◆ Instructions:
A – According to the social media analytics article, what percentage of the surveyed marketing executives planned to increase their investment in social media monitoring tools?
B – Reproduce the passage of the social media analytics article from "As social networks" up to and including "contain certain keywords.", swapping "Twitter" for "LinkedIn".
C – Extend the social media analytics article past its final sentence.

◆ Quoted text:
>>>>>
Business Tools

How to Use Social Media to Better Understand Your Customers

SEMA News—December 2012

INTERNET
By Joe Dysart

Solutions That Deliver

Keeping an Ear Out on Social Media

 
IBM, famous for besting seasoned “Jeopardy” television show winners with its analytics-based Watson computer, is expanding into social media analytics.
   
Marketers looking for an extremely robust tool to monitor social media should take a close look at offerings from Crimson Hexagon, evolve24 and NetBase, according to market research firm Forrester, a company with a longstanding reputation for objective market analysis. All three social media dashboards “excel in their data processing abilities,” said Zach Hofer-Shall, a Forrester analyst.

“Social media is changing the way companies learn from and understand their consumers,” said Patricia Gottesman, Crimson Hexagon’s chief executive officer. “Crimson Hexagon is dedicated to helping our customers harness the strategic value of social media and use this data to make meaningful business decisions.”

Lisa Joy Rosner, NetBase’s chief marketing officer, said that her company is breaking new ground with benchmarking, insight and analysis tools developed at the “speed of social” and co-created with some of the world’s leading brands.

“For the first time, marketers and researchers are adequately armed with on-demand insight into how their brands are perceived online when they get the scorecard, including the popular Brand Passion Index, delivered to their inbox,” Rosner said.

According to digital marketing agency Web Liquid, business interest in tools that monitor company image on social media is intense, including conversations and other interactions on social media that trigger sales. In a survey released in July, the “Marketers & Social Media Marketing Survey”, Web Liquid found that nearly three quarters of 237 senior marketing executives queried were actively monitoring social media using both free and paid tools. A full 62% of them said that they planned to increase their investment in tools that monitor social media during the coming year, according to the study.

As social networks such as Facebook and Twitter have risen in the public consciousness to become household words, monitoring tools have evolved along with them, said Forrester’s Hofer-Shall. These days, the most sophisticated of those tools have moved well beyond simple tracking of keywords and keyphrases. Instead, the tools are now able to track social media using natural language analysis, offering companies insights into the deeper meaning of posts and interactions on the social web rather than glimpses at sentences that contain certain keywords.
<<<<<
◆ Data listing:
>>>>>
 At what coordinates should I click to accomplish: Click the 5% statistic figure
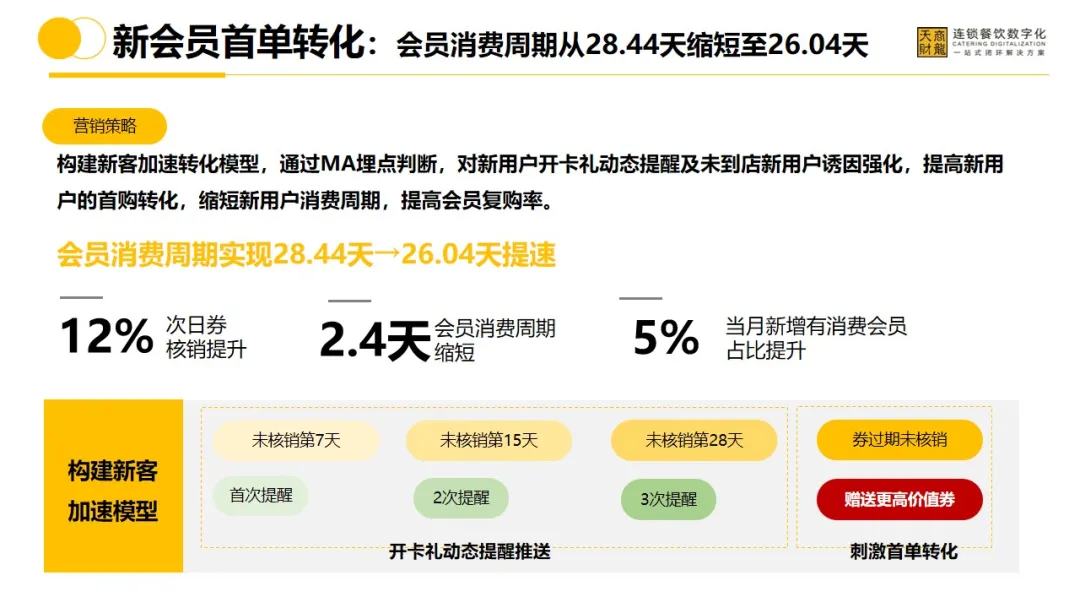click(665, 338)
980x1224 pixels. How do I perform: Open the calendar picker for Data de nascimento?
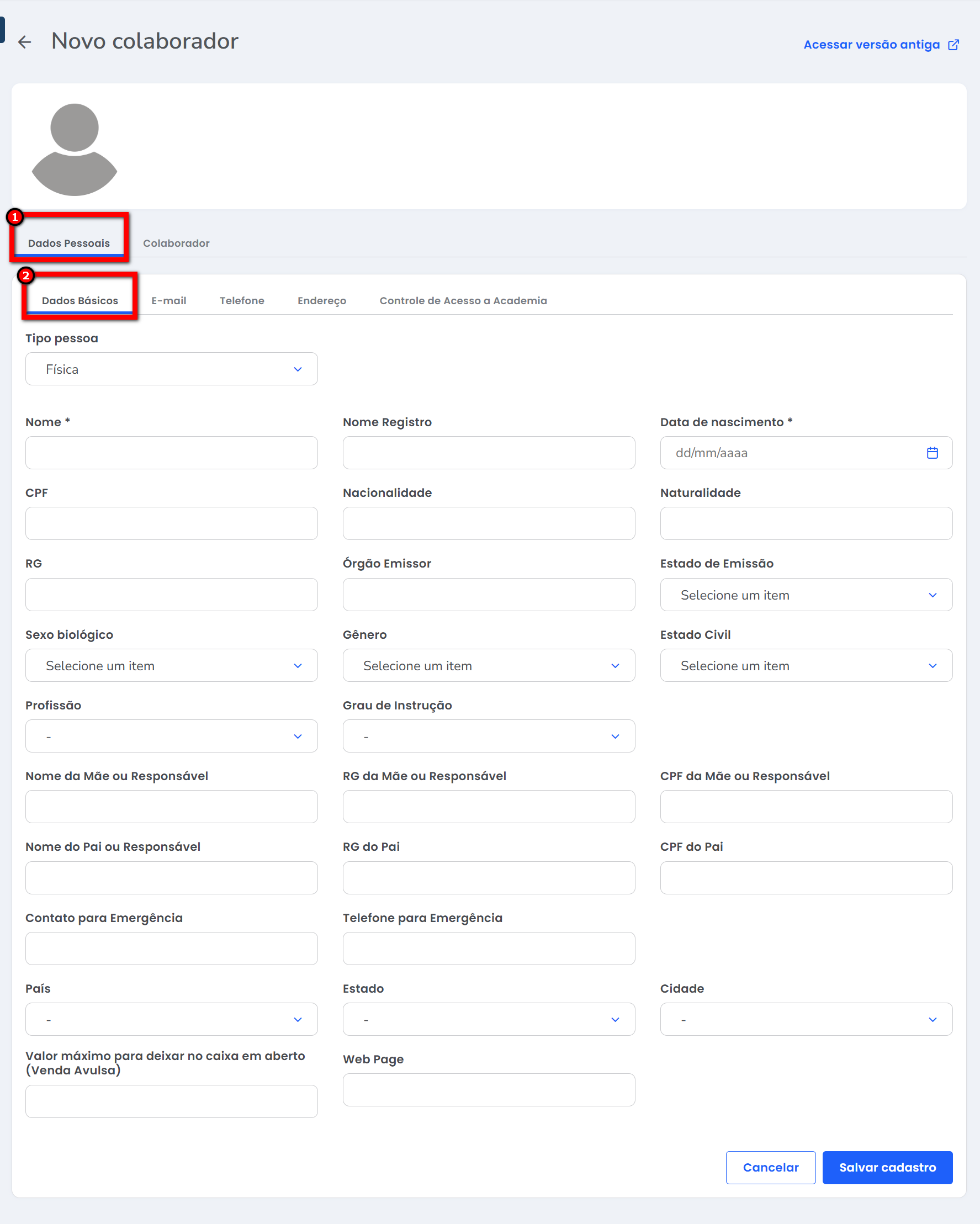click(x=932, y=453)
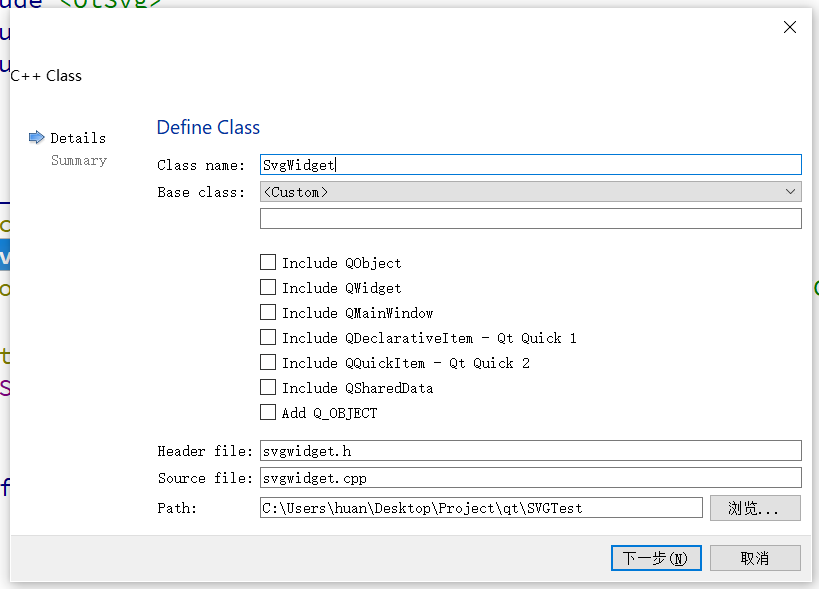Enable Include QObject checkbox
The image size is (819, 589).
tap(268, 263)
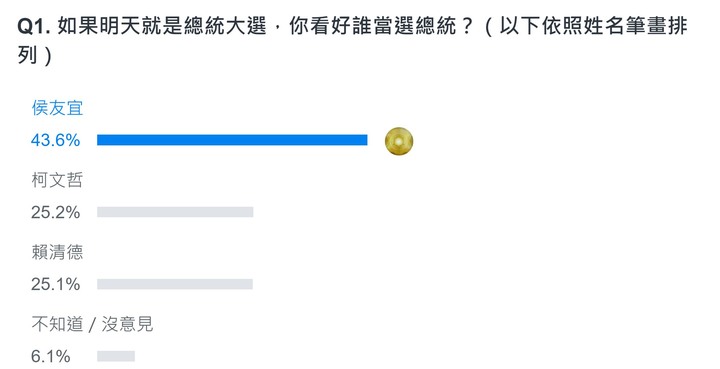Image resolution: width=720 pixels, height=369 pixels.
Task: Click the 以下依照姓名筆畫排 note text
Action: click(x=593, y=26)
<<<<<
◆ Responses to the tasks:
A – 62%

B –
As social networks such as Facebook and LinkedIn have risen in the public consciousness to become household words, monitoring tools have evolved along with them, said Forrester’s Hofer-Shall. These days, the most sophisticated of those tools have moved well beyond simple tracking of keywords and keyphrases. Instead, the tools are now able to track social media using natural language analysis, offering companies insights into the deeper meaning of posts and interactions on the social web rather than glimpses at sentences that contain certain keywords.

C –
Hofer-Shall said that social media monitoring tools currently break out into three groups: social dashboards, multichannel analytics providers and listening service partners.

Dashboards, the least expensive of the lot, are best for companies that are already hip to social media, crave raw data in the form of charts and graphs that those dashboards can offer, and are adept at interpreting the data to tweak marketing campaigns.

Multichannel analytics providers, meanwhile, are more for marketers and others who are looking to integrate social media monitoring into other monitoring tools they are already using, such as customer-satisfaction surveys and customer-support chat transcripts, according to Hofer-Shall.

But there is a caveat: While these traditional analytics providers have added social media, they still have some catching up to do before they can be cast as providers who can offer truly robust social media monitoring.

“Although these platforms best address the most technologically difficult aspect of listening—text processing—they must improve their social data outsourcing abilities and continue to build out functional social reporting, outreach tools and overall dashboard interfaces,” Hofer-Shall said.

Meanwhile, companies completely new to social media may want to turn to “listening service partners”—outside consultants who know social media cold, know the tools cold, and can do all the monitoring and analysis for them.

“Many of the listening service partners, such as Converseon, Cymfony or Sythesio, offer dedicated consultants for the clients’ ongoing social intelligence strategies,” said Hofer-Shall.

In addition, at least one firm best known as a dashboard provider is also getting into the act. Dashboard provider NetBase has partnered with EmPower Research to offer customers seasoned analysts who can help them monitor and analyze social media using NetBase’s dashboard.

“The process of kicking off a successful social media insight program requires quite a bit of legwork,” said Debjani Deb, EmPower Research managing partner. “NetBase’s Supplemental Analyst program enables customers to ‘rent’ a fully trained EmPower analyst for as long as needed to educate them on the NetBase Insight Workbench and keep them ahead of the curve with the latest social media trends.”

Said Peter Caswell, NetBase’s CEO: “By partnering with EmPower Research, our customers now have a valuable resource of more than 350 analysts to aid them in the implementation and use of our social media analysis services.”

The downside with this kind of outsourcing is that such services can be very pricey or even overkill for some firms with basic listening needs, Hofer-Shall said.

Interestingly, Synthesio also popped up as a recommended listening service partner in a September report released by Web Liquid, “Social Media Monitoring Tool Buyer’s Guide”. Other tools and services recommended in Web Liquid’s buyers guide were Alterian, Brandwatch, MutualMind and Radian6.

“Whether you’re using platforms such as Facebook and Twitter to manage your online reputation or leveraging a blog to achieve social media PR objectives, monitoring the online conversation and mining the data made available by social media monitoring tools presents brands with an unprecedented opportunity: to build more meaningful relationships with customers,” the report’s researchers wrote.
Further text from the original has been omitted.